Une enquête internationale menée par Forbidden Stories, en collaboration avec 14 médias dont Le Monde, Haaretz et The Guardian, révèle l'ampleur de l'espionnage mené par les services de renseignements marocains via le logiciel Pegasus depuis 2017. Cette investigation, publiée en cinq volets, s'appuie sur les témoignages d'un lanceur d'alerte surnommé "Safir", ancien membre du renseignement intérieur marocain, qui s'est confié au journaliste Hicham Mansouri, lui-même ciblé par le Royaume.
Des cibles de haut rang
Parmi les personnalités espionnées figurent le Premier ministre espagnol Pedro Sanchez et plusieurs de ses ministres, ciblés en 2021 et 2022. En France, Sébastien Lecornu, alors ministre des Collectivités territoriales, a vu son téléphone visé alors que l'État français envisageait d'acquérir le logiciel. L'enquête montre que plus de 200 numéros de téléphone mobiles espagnols ont été ciblés, selon The Guardian.

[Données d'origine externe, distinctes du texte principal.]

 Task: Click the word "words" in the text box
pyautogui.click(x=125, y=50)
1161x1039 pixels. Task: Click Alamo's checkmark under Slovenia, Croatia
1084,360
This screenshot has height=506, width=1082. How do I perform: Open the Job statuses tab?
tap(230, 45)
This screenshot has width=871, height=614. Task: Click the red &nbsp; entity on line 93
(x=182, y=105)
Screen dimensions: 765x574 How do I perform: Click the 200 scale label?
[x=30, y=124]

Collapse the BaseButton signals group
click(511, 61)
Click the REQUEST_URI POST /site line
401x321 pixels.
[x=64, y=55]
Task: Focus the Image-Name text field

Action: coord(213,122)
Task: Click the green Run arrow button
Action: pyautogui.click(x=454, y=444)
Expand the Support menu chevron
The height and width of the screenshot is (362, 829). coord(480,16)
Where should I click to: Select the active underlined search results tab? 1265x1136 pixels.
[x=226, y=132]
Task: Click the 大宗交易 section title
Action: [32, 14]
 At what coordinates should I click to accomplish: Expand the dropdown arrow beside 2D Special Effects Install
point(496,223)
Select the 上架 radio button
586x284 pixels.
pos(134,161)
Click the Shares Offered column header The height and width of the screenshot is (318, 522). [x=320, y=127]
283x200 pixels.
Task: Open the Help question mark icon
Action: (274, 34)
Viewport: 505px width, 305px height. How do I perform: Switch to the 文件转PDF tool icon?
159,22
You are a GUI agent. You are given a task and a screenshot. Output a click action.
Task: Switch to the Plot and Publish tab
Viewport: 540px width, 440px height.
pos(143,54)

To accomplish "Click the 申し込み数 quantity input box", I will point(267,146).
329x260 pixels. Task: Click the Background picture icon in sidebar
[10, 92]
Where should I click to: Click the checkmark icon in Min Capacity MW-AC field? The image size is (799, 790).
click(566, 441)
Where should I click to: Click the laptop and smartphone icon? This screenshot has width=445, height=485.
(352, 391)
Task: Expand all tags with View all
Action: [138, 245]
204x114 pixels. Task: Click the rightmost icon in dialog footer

Un système de surveillance massive
Le logiciel Pegasus, développé par le groupe israélien NSO pour lutter contre le crime et le terrorisme, a été détourné par les services marocains pour surveiller des journalistes, des militants des droits humains et des opposants politiques. Le journaliste marocain Omar Radi témoigne : "J'étais sûr qu'ils étaient en train de travailler sur mon téléphone. Je me suis senti dans un film, un des films les plus pourris d'Hollywood."
Une enquête coordonnée
L'enquête intitulée "Projet Pegasus : Au cœur du système d'espionnage marocain" réunit une quarantaine de journalistes et une cellule d'Amnesty International. Elle est accessible gratuitement sur le site de Forbidden Stories. Cette affaire fait suite aux révélations du Projet Pegasus en 2021, qui avaient déjà mis en lumière l'utilisation abusive du logiciel par plusieurs États.